The big disappointment is Rubens Barrichello. Exalted on Saturday by the torcida, he was mourning on the lowest step of the podium at the end of the race.
"In wet and dry conditions we are unbeatable, in intermediate conditions not. It's a shame, considering that I was the fastest all weekend. At the end I was exhausted from the tiredness and stress of these days. After the prize giving I had to sit down because my neck hurt. Montoya poured champagne on me, I'm afraid that's not the ideal cure. I thank the team: they did everything they could to put me in a position to win".
Michael Schumacher prefers to talk about the season as a whole:
"We can be proud of what we have achieved. There were so many victories and, of course, the two world titles: there is no reason to be disappointed today, although I have to say I feel sorry for Rubens. As for my race, at first I thought the rain would be a good opportunity for me. Then the track didn't get wet enough: if it had rained more and longer it would have been an advantage. Congratulations to our opponents. The spin? A mistake. I would have finished fourth. I feel fresh enough and ready to continue racing, but I know how important it is now to take a rest before starting the preparation for next season".

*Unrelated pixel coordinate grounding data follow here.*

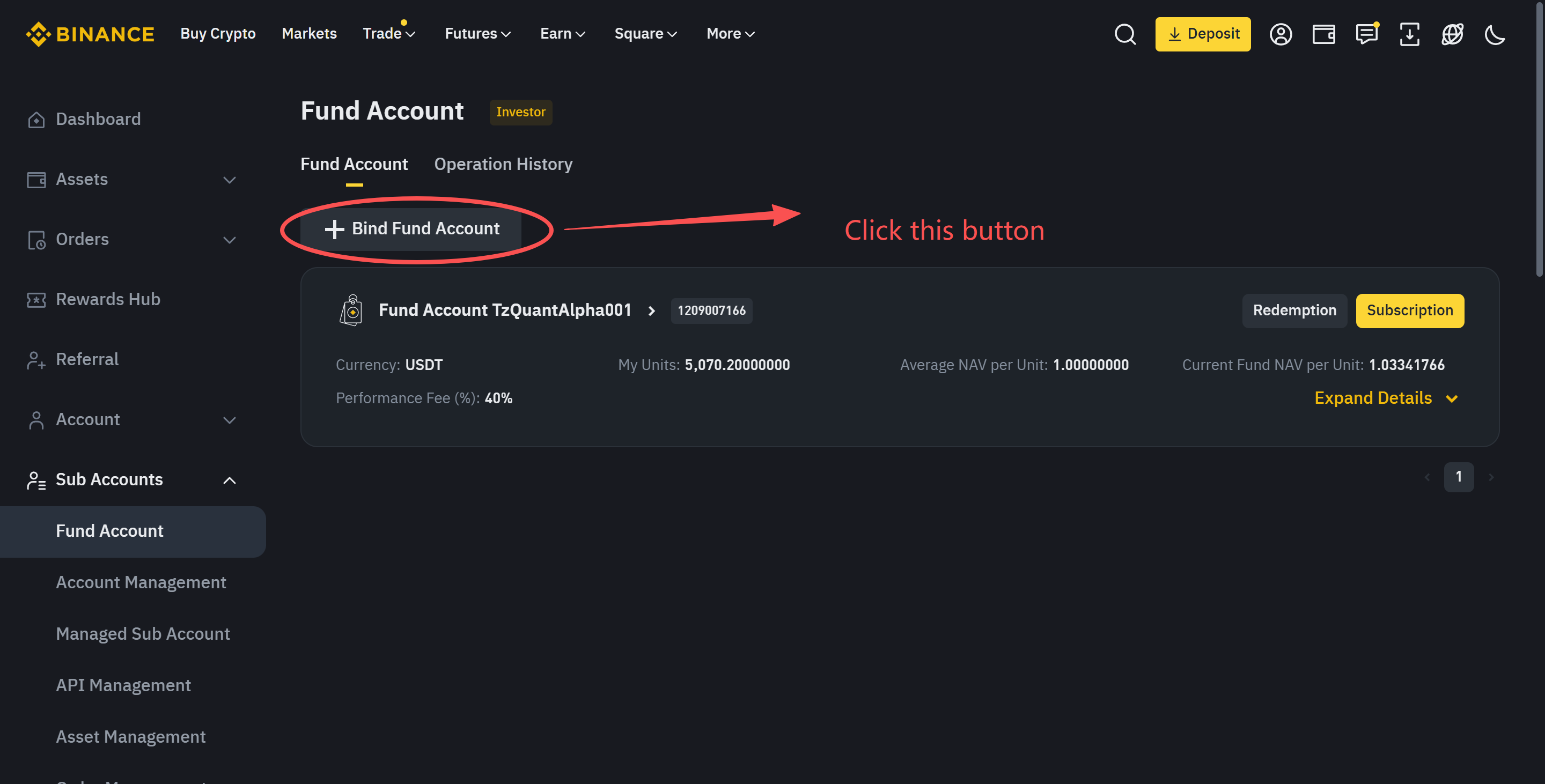Open the Futures dropdown menu
This screenshot has height=784, width=1545.
(x=477, y=34)
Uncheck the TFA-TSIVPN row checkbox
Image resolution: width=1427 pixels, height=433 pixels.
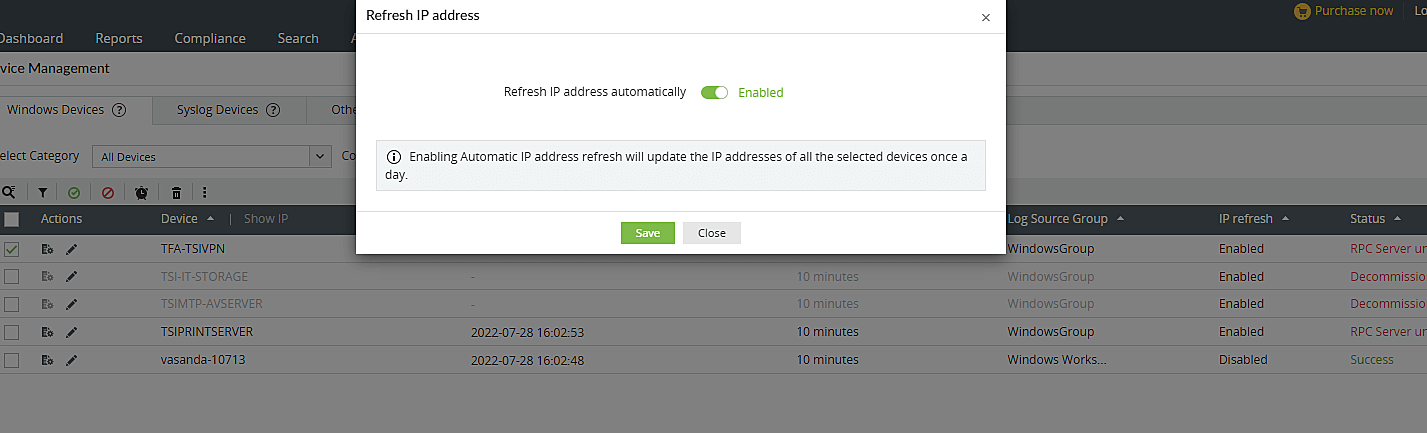click(x=12, y=249)
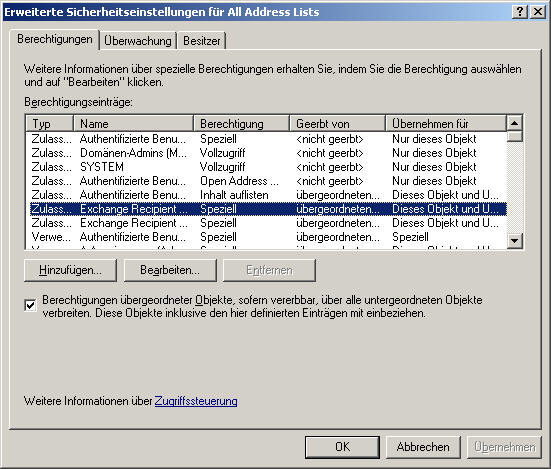Select the Domänen-Admins Vollzugriff entry
This screenshot has height=469, width=551.
point(267,153)
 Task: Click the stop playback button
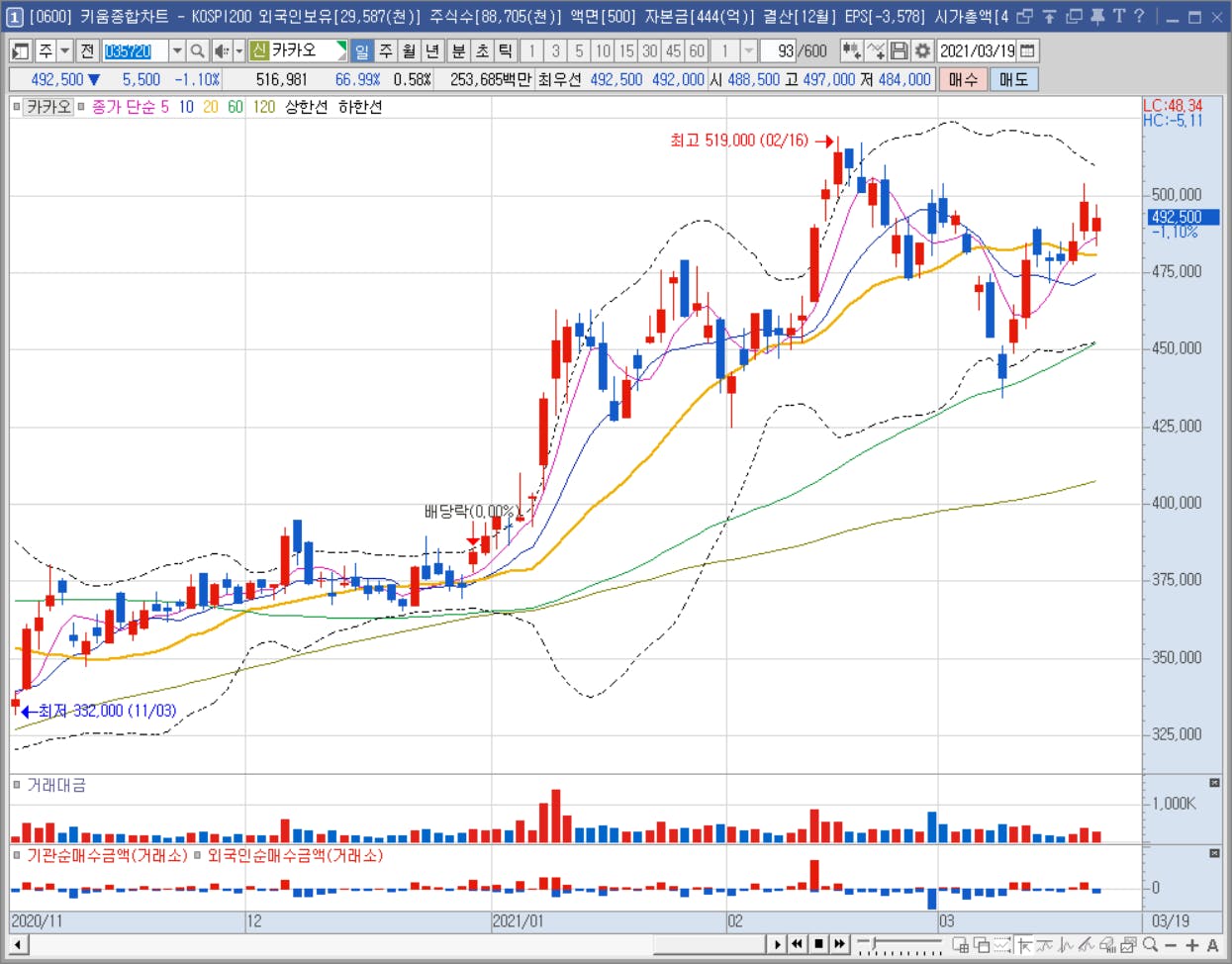tap(818, 944)
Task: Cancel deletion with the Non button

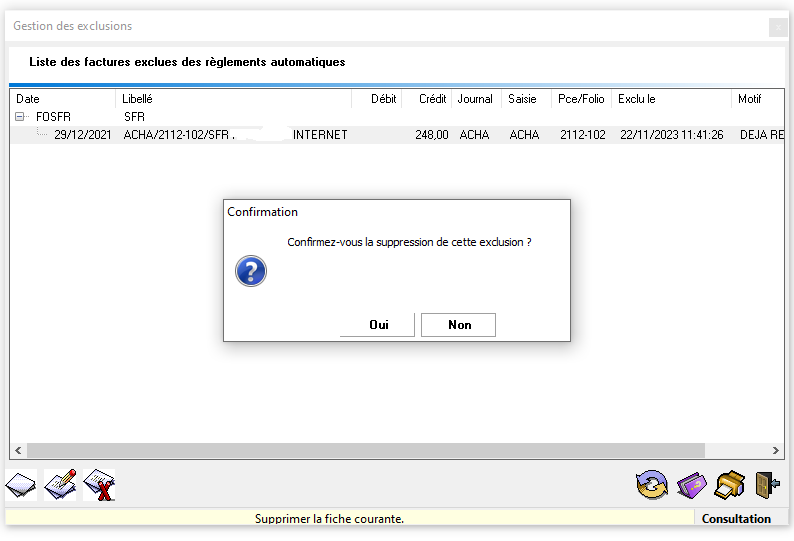Action: coord(459,325)
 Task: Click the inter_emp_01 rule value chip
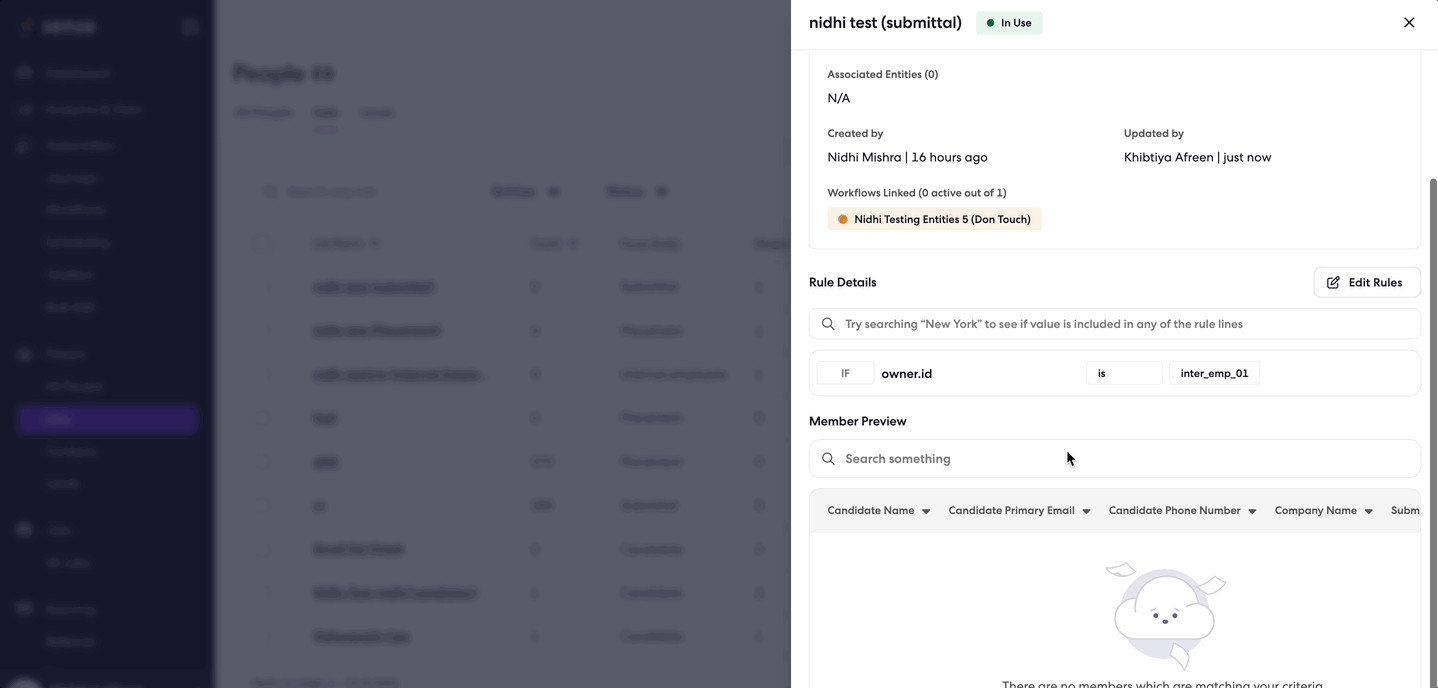[1214, 373]
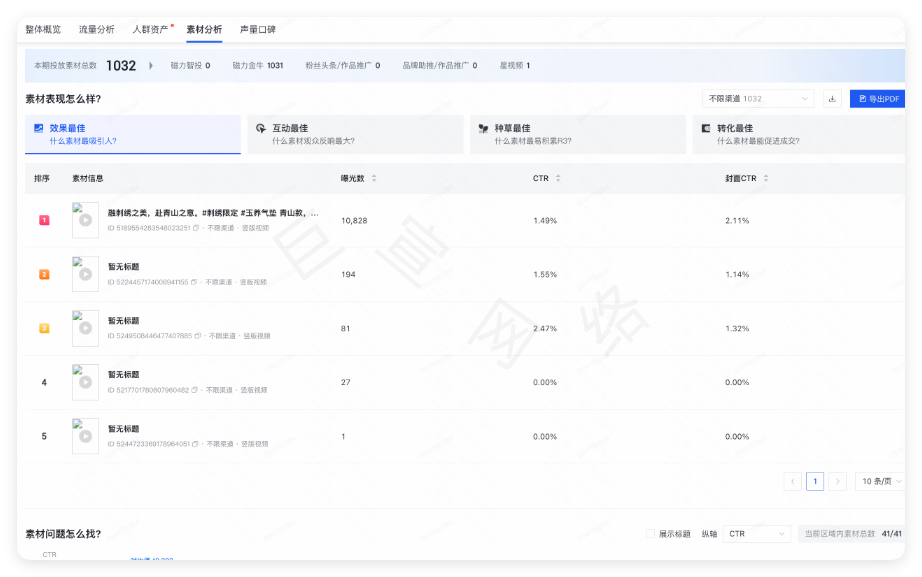The height and width of the screenshot is (577, 922).
Task: Sort the table by 曝光数 column
Action: click(x=372, y=178)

While the team men from Maranello simply say:
"We cannot win all the time".
After a night of partying they return to Italy with Barrichello's sad podium, but above all with an unparalleled haul of successes. Ferrari president Luca Montezemolo admits, however:
"It was an extraordinary championship, I think unfortunately unrepeatable. I want to thank all the men at Ferrari for what they did, which is absolutely extraordinary. They deserve this great satisfaction, which is all theirs. I thank the drivers, the technicians, the suppliers, all the collaborators. It has been a year that has given unique satisfaction, of which we are proud".
The longest and most beautiful championship having ended in Sao Paulo, the season of the technicians, working on the new single-seater, and that of the controversies begins. A document for the reduction of testing that Jean Todt refused to sign opened hostilities.
"We will present our proposal together with the FIA. We will continue along the line discussed in May, which so far has only led to a doubling of engine duration. We are in favour of any initiative to reduce costs and increase safety as long as it makes sense. And so far I have not seen any sensible ideas".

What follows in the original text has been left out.